**What is expected:** Write out every entry below word for word, leaving nothing out.

**Supplied data:**
-*-*-
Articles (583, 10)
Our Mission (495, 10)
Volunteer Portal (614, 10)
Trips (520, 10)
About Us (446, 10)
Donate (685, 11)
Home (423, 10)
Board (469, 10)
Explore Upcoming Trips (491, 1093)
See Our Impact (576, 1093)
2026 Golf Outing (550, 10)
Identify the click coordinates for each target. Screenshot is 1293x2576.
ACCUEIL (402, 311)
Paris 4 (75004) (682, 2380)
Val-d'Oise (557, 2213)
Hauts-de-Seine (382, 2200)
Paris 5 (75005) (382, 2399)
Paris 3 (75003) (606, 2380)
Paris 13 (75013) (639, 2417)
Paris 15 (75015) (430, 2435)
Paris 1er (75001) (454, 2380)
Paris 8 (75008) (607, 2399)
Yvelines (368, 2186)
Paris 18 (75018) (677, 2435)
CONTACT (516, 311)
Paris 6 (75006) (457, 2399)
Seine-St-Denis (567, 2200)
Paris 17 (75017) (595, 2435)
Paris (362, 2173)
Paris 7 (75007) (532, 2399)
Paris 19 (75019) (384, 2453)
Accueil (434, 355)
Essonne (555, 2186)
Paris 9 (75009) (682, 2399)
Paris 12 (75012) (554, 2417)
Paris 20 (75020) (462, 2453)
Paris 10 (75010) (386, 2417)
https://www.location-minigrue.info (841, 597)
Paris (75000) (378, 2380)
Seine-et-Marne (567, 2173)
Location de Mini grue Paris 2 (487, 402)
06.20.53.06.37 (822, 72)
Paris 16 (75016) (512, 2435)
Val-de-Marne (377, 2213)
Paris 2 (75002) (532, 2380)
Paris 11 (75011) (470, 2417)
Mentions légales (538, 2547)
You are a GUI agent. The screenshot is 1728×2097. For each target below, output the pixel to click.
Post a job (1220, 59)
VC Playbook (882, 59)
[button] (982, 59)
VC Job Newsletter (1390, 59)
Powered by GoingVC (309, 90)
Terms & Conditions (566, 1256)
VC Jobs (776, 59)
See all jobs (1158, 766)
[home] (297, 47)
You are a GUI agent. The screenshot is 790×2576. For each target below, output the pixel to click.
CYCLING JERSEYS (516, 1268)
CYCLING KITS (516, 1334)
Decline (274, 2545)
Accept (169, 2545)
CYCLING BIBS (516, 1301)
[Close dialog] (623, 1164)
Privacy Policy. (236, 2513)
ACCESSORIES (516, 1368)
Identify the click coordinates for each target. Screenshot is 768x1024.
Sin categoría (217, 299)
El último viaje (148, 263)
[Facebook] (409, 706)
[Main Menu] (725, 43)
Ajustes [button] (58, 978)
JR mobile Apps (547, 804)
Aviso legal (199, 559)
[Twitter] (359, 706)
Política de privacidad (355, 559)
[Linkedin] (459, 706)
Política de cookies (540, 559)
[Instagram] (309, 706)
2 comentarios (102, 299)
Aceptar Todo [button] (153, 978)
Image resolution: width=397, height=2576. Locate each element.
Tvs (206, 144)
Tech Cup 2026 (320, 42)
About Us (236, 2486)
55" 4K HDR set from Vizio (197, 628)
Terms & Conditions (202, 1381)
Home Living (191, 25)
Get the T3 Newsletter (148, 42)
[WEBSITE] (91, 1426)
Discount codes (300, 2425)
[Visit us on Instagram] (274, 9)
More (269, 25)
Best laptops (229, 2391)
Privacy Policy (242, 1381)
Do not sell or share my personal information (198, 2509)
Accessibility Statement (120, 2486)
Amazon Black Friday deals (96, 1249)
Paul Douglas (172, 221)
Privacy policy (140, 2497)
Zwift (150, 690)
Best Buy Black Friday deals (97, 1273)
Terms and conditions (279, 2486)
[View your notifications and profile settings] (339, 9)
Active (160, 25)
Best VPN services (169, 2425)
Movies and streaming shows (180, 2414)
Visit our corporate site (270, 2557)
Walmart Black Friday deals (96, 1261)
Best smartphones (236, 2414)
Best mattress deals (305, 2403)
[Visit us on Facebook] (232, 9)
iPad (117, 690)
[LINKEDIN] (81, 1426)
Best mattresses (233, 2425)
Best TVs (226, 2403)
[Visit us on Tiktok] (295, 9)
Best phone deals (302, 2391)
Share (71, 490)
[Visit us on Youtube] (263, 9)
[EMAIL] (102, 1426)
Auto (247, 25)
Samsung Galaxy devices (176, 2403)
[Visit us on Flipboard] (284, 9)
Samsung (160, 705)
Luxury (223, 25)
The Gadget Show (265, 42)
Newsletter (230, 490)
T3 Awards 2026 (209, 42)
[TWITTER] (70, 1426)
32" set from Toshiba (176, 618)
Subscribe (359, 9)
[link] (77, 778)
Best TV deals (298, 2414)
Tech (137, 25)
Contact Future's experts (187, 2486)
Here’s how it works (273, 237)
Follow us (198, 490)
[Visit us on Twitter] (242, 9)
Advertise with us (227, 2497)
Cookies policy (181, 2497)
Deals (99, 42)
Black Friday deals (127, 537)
-*-*-
**Reply:**
Articles (583, 10)
Our Mission (495, 10)
Volunteer Portal (614, 10)
Trips (520, 10)
About Us (446, 10)
Donate (685, 11)
Home (423, 10)
Board (469, 10)
Explore Upcoming Trips (491, 1093)
See Our Impact (576, 1093)
2026 Golf Outing (550, 10)
Identify the click coordinates for each target. Screenshot is 1293x2576.
ACCUEIL (402, 311)
Paris 4 (75004) (682, 2380)
Val-d'Oise (557, 2213)
Hauts-de-Seine (382, 2200)
Paris 5 (75005) (382, 2399)
Paris 3 (75003) (606, 2380)
Paris 13 (75013) (639, 2417)
Paris 15 (75015) (430, 2435)
Paris 1er (75001) (454, 2380)
Paris 8 (75008) (607, 2399)
Yvelines (368, 2186)
Paris 18 (75018) (677, 2435)
CONTACT (516, 311)
Paris 6 (75006) (457, 2399)
Seine-St-Denis (567, 2200)
Paris 17 (75017) (595, 2435)
Paris (362, 2173)
Paris 7 (75007) (532, 2399)
Paris 19 (75019) (384, 2453)
Accueil (434, 355)
Essonne (555, 2186)
Paris 9 (75009) (682, 2399)
Paris 12 (75012) (554, 2417)
Paris 20 (75020) (462, 2453)
Paris 10 (75010) (386, 2417)
https://www.location-minigrue.info (841, 597)
Paris (75000) (378, 2380)
Seine-et-Marne (567, 2173)
Location de Mini grue Paris 2 (487, 402)
06.20.53.06.37 (822, 72)
Paris 16 (75016) (512, 2435)
Val-de-Marne (377, 2213)
Paris 2 (75002) (532, 2380)
Paris 11 (75011) (470, 2417)
Mentions légales (538, 2547)
You are a GUI agent. The screenshot is 1728×2097. For each target below, output the pixel to click.
Post a job (1220, 59)
VC Playbook (882, 59)
[button] (982, 59)
VC Job Newsletter (1390, 59)
Powered by GoingVC (309, 90)
Terms & Conditions (566, 1256)
VC Jobs (776, 59)
See all jobs (1158, 766)
[home] (297, 47)
You are a GUI agent. The screenshot is 790×2576. For each target below, output the pixel to click.
CYCLING JERSEYS (516, 1268)
CYCLING KITS (516, 1334)
Decline (274, 2545)
Accept (169, 2545)
CYCLING BIBS (516, 1301)
[Close dialog] (623, 1164)
Privacy Policy. (236, 2513)
ACCESSORIES (516, 1368)
Identify the click coordinates for each target. Screenshot is 768x1024.
Sin categoría (217, 299)
El último viaje (148, 263)
[Facebook] (409, 706)
[Main Menu] (725, 43)
Ajustes [button] (58, 978)
JR mobile Apps (547, 804)
Aviso legal (199, 559)
[Twitter] (359, 706)
Política de privacidad (355, 559)
[Linkedin] (459, 706)
Política de cookies (540, 559)
[Instagram] (309, 706)
2 comentarios (102, 299)
Aceptar Todo [button] (153, 978)
Image resolution: width=397, height=2576. Locate each element.
Tvs (206, 144)
Tech Cup 2026 (320, 42)
About Us (236, 2486)
55" 4K HDR set from Vizio (197, 628)
Terms & Conditions (202, 1381)
Home Living (191, 25)
Get the T3 Newsletter (148, 42)
[WEBSITE] (91, 1426)
Discount codes (300, 2425)
[Visit us on Instagram] (274, 9)
More (269, 25)
Best laptops (229, 2391)
Privacy Policy (242, 1381)
Do not sell or share my personal information (198, 2509)
Accessibility Statement (120, 2486)
Amazon Black Friday deals (96, 1249)
Paul Douglas (172, 221)
Privacy policy (140, 2497)
Zwift (150, 690)
Best Buy Black Friday deals (97, 1273)
Terms and conditions (279, 2486)
[View your notifications and profile settings] (339, 9)
Active (160, 25)
Best VPN services (169, 2425)
Movies and streaming shows (180, 2414)
Visit our corporate site (270, 2557)
Walmart Black Friday deals (96, 1261)
Best smartphones (236, 2414)
Best mattress deals (305, 2403)
[Visit us on Facebook] (232, 9)
iPad (117, 690)
[LINKEDIN] (81, 1426)
Best mattresses (233, 2425)
Best TVs (226, 2403)
[Visit us on Tiktok] (295, 9)
Best phone deals (302, 2391)
Share (71, 490)
[Visit us on Youtube] (263, 9)
[EMAIL] (102, 1426)
Auto (247, 25)
Samsung Galaxy devices (176, 2403)
[Visit us on Flipboard] (284, 9)
Samsung (160, 705)
Luxury (223, 25)
The Gadget Show (265, 42)
Newsletter (230, 490)
T3 Awards 2026 (209, 42)
[TWITTER] (70, 1426)
32" set from Toshiba (176, 618)
Subscribe (359, 9)
[link] (77, 778)
Best TV deals (298, 2414)
Tech (137, 25)
Contact Future's experts (187, 2486)
Here’s how it works (273, 237)
Follow us (198, 490)
[Visit us on Twitter] (242, 9)
Advertise with us (227, 2497)
Cookies policy (181, 2497)
Deals (99, 42)
Black Friday deals (127, 537)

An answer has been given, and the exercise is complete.